Software and a Painful Hip
Gabrielle Marcus
Last summer a client had a fall that caused pain and guarding in one hip. He was diagnosed with sclerosis in the hip and a probable labral tear. He got high level massage and physical therapy with limited success. With the sclerosis as bad as it was, he was told that pain may be inevitable (although he had sclerosis in both hips, he had pain only in one). An MRI was suggested if it didn't heal on its own. If there was a tear, surgery might be an option. Over the next year the pain and restricted range of motion did not significantly decrease.
This July and August, we did two sessions of P-DTR (Proprioceptive--Deep Tendon Reflex) on his hip. From them he got 80% improvement---I wish all cases went this swiftly. But he could now put his ankle on his knee to tie his shoe, and he could sit cross-legged, but there was still a little restriction and pain when he turned his leg out.
This last Thursday night, he came in for pain in the neck. The work we had done on his hip had held, and we agreed to work on it another time. P-DTR plus massage brought his neck pain from "10" to "0", and as a happy side effect, a relationship we found between his neck and his chest muscles also increased range of motion in both shoulders. I also noticed some tension in his back and addressed it with P-DTR.
When he woke up the next morning, he automatically checked the range of motion in his hip, as he'd been doing every morning for a year. It flopped out to the side with no pain! He said he was so excited he jumped out of bed.
Why did working on his back or neck release his hip? Here's one possible explanation, P-DTR style. P-DTR divides sources of dysfunction into "hardware" problems and "software" problems. Hardware problems in this case might include sclerosis, especially if the sclerosis was restricting range of motion, or a recent, acute labral tear (sudden tears probably cause more pain than gradual wear and tear over time). The client may have had a tear at the time of injury that caused initial pain and guarding, but while the tear healed, the pattern of pain and guarding remained.
Software problems are problems involving the body's receptors. For example, a trauma might put stress on the receptors of a particular muscle. The body seems to call on receptors in related muscles to compensate for that stress. (This is very similar to the theory behind Neurokinetic Therapy, which many people take as preparation for P-DTR.) The older or more serious the problem, the more receptors seem to be affected. This can create a long chain of stressed receptors.
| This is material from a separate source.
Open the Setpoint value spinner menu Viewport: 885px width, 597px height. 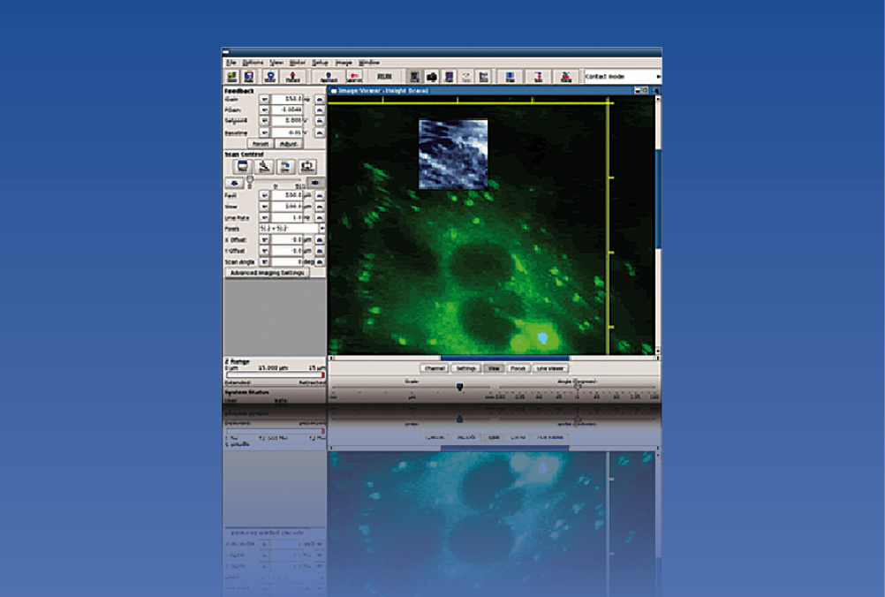(x=264, y=120)
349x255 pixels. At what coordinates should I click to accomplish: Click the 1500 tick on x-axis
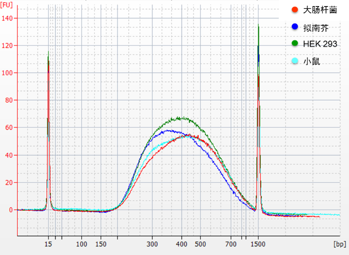coord(258,244)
Any one part of the body could be at the top and/or bottom of a number of different chains. The important thing is to find the top links in each chain. My client may have had a receptor chain from the neck or the back to the hip (these chains aren't always in a series). If so, there are different ways we could have found this chain directly. But testing all the muscles in a chain takes time, and sometimes, for speed, we'll test only the ones at the top. When you address these with the P-DTR protocol, the rest of the chain disappears.
But the body can also be very communicative: The tension my client felt in his neck, and the tension I noticed in his back, may both have been clues the body was giving about an essential remaining relationship.
Again, hardware matters. The sclerosis in this client's hips is a road sign we want to heed. He may wish to monitor it with further therapy and follow-up x-rays. But we have to remember that many people have labral tears and sclerosis with no pain. Had a labral tear shown up on this client's MRI, it might have been a red herring.